EXCERPTED TEXT:
When was the last time you rebooted MacOS?  There is a good possibility that there are still some memory leaks in LR7.1. Restarting the OS should reset everything back to the beginning for LR.  The next time this occurs,  use the Activity Monitor to track LRs memory usage and opened threads


----------



## GES (Jan 1, 2018)

Thank you for jumping on this so fast…
My computer auto shuts down late at night and restarts auto in the morning…yet I had the same issues with LR this morning…. BUT… that being said I just rebooted after reading your reply and now the slow down issues in the Develop module have disappeared ?…. So I don’t understand why the problem was there after first morning restart and then disappeared after second restart…. ahhhh computers!  I have not tested the importing issue… Again thanks so  much for your time… I’ll continue testing..
George


----------



## clee01l (Jan 1, 2018)

GES said:


> My computer auto shuts down late at night and restarts auto in the morning…yet I had the same issues with LR this morning…. BUT… that being said I just rebooted


It probably is going to sleep, keeping everything in memory until you wake it.  This is not the same as a reboot.  When you invoke the reboot command, everything gets reinitialized and you usually are required to enter there user name and password.


----------



## GES (Jan 2, 2018)

clee01l said:


> It probably is going to sleep, keeping everything in memory until you wake it.  This is not the same as a reboot.  When you invoke the reboot command, everything gets reinitialized and you usually are required to enter there user name and password.

GIVEN INFORMATION:
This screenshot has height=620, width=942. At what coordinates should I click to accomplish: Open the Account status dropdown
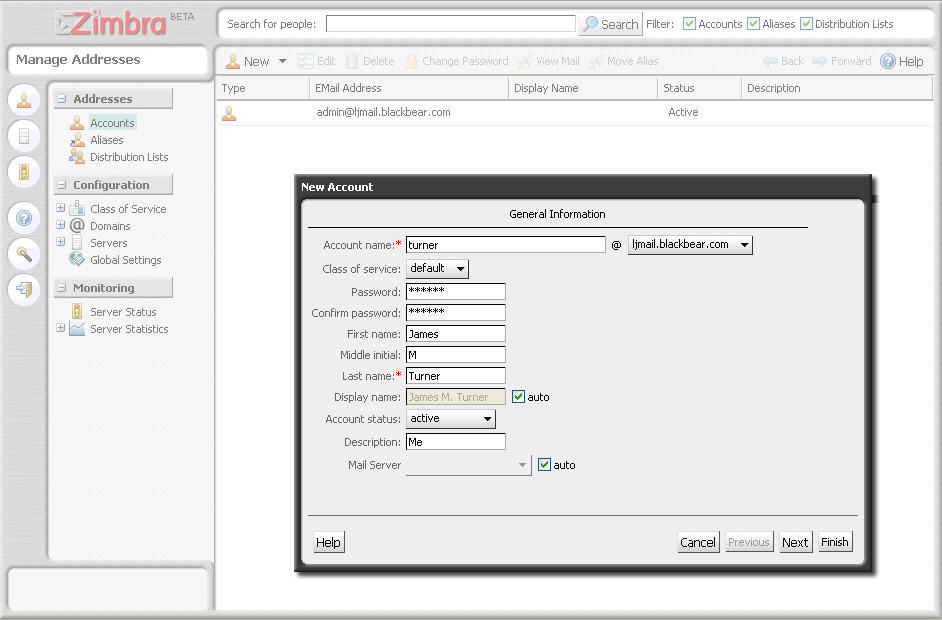(x=451, y=419)
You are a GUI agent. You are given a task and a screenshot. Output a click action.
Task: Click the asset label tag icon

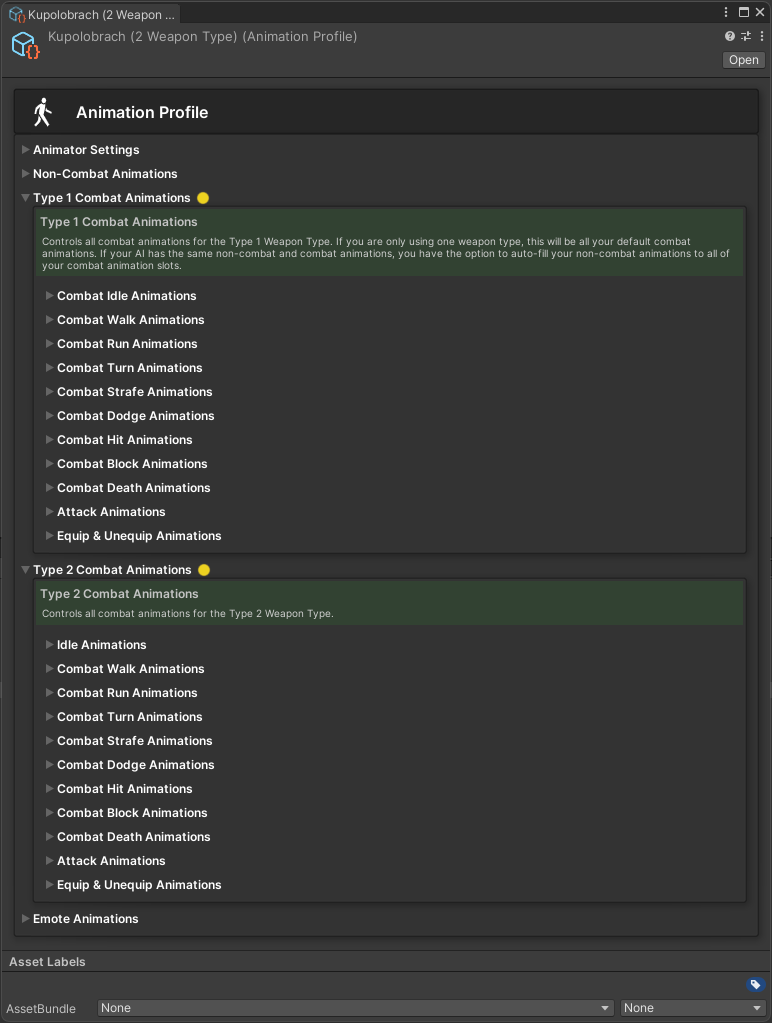[x=756, y=985]
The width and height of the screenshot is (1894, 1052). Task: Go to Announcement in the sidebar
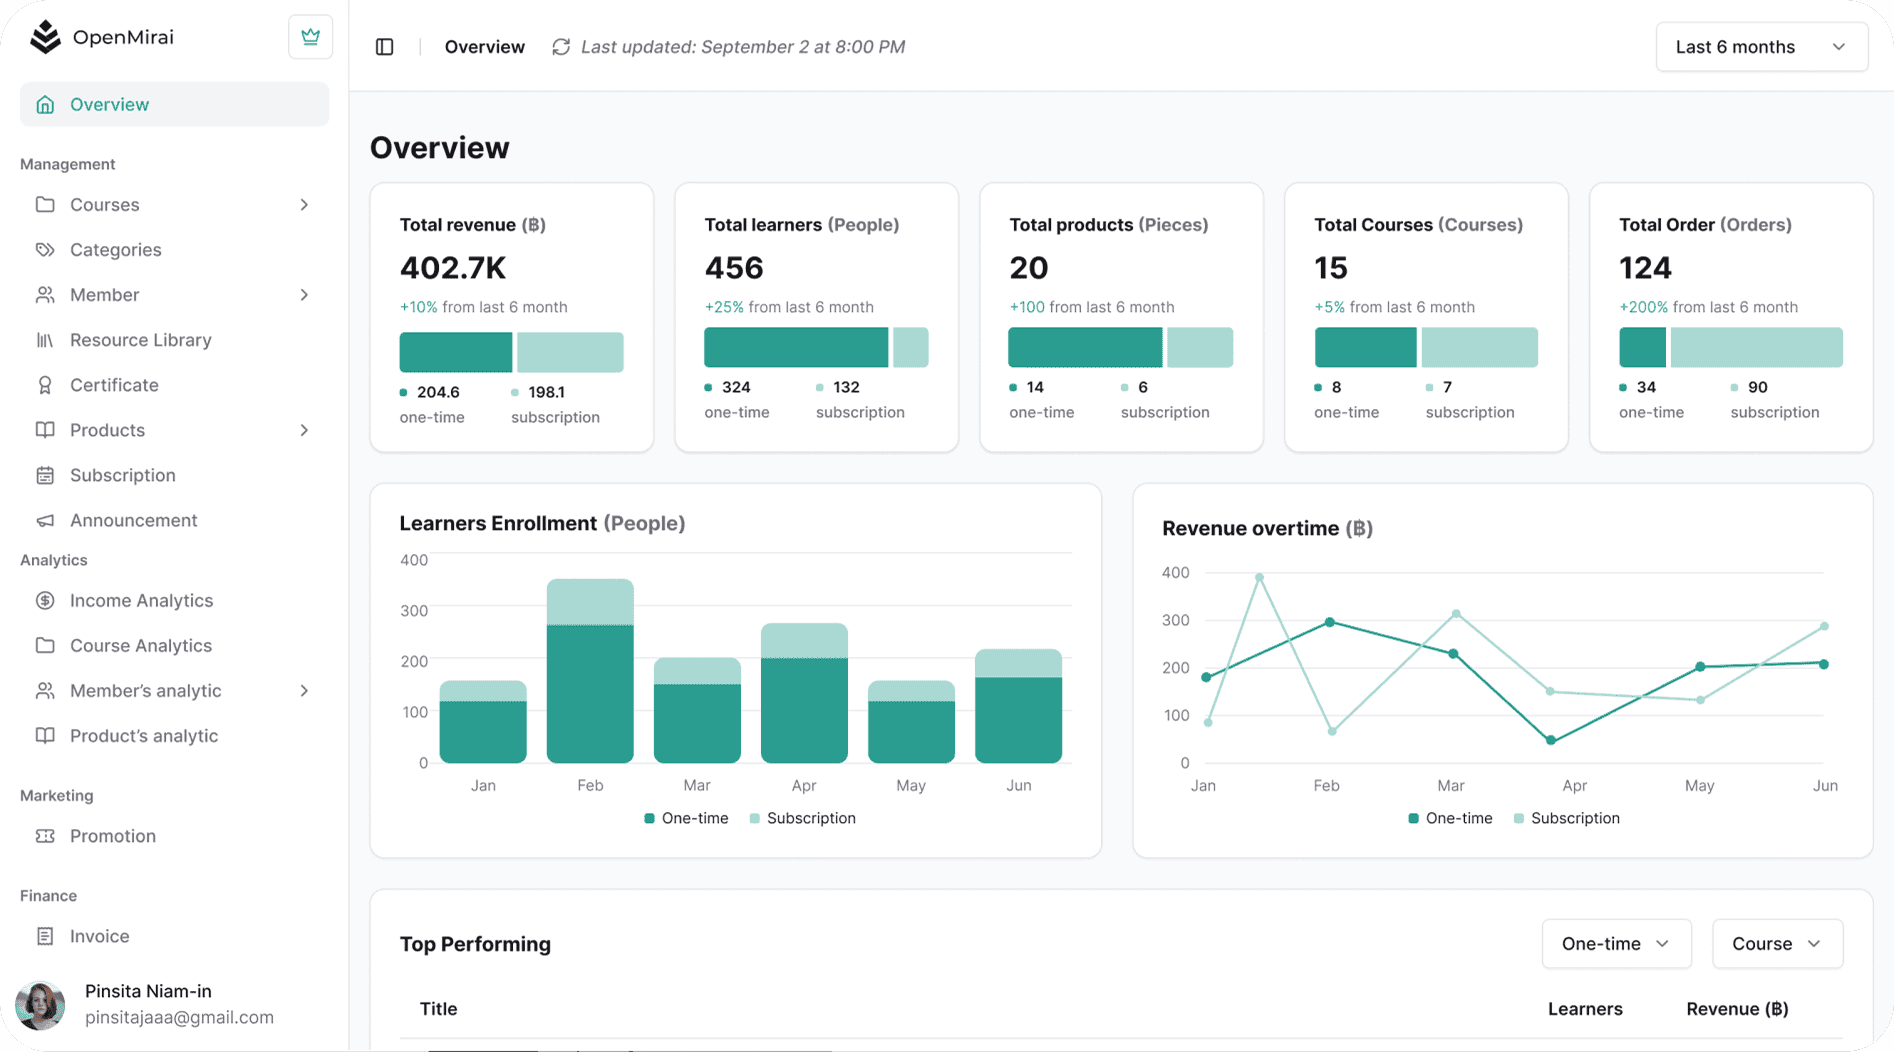tap(133, 520)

DIRECTIONS: Please carry on the forum thread about LR slowing down and rebooting macOS, starting right after its last sentence.

REPLY:
Actually I'm pretty sure its a "Shutdown".... you can schedule this thru the energy saver in system pref.... when it shuts down you can't wake via keyboard etc... and when it auto restarts it you get the "bong sound" plus I have to log in... but who knows maybe behind the scene it takes a short cut I can't be positive... Thanks


----------



## clee01l (Jan 2, 2018)

GES said:


> Actually I'm pretty sure its a "Shutdown"....


"_Note: _If you have any documents open with unsaved changes, your Mac might not go to sleep or shut down when scheduled."  Shutdown will not occur if LR is open.  But yes, you could be right if you have scheduled this.  If you shutdown the Mac overnight, when yo you let the system perform the necessary backup of your critical user files?


----------



## GES (Jan 2, 2018)

Absolutely .... If I don't quit LR it certainly will not shutdown..but I usually do and backup catalogue every time I quit LR... and the computer backs up all day long to Backblaze..... No worries there... Thanks.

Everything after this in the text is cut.